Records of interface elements
·····

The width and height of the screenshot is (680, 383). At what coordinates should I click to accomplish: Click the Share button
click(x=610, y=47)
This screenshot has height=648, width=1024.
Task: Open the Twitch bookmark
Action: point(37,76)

·····

» To be done:
Reproduce every line of the records above without changing anything.

» Solution for this task:
The width and height of the screenshot is (680, 383). At what coordinates should I click to accomplish: Click the Share button
click(x=610, y=47)
This screenshot has height=648, width=1024.
Task: Open the Twitch bookmark
Action: point(37,76)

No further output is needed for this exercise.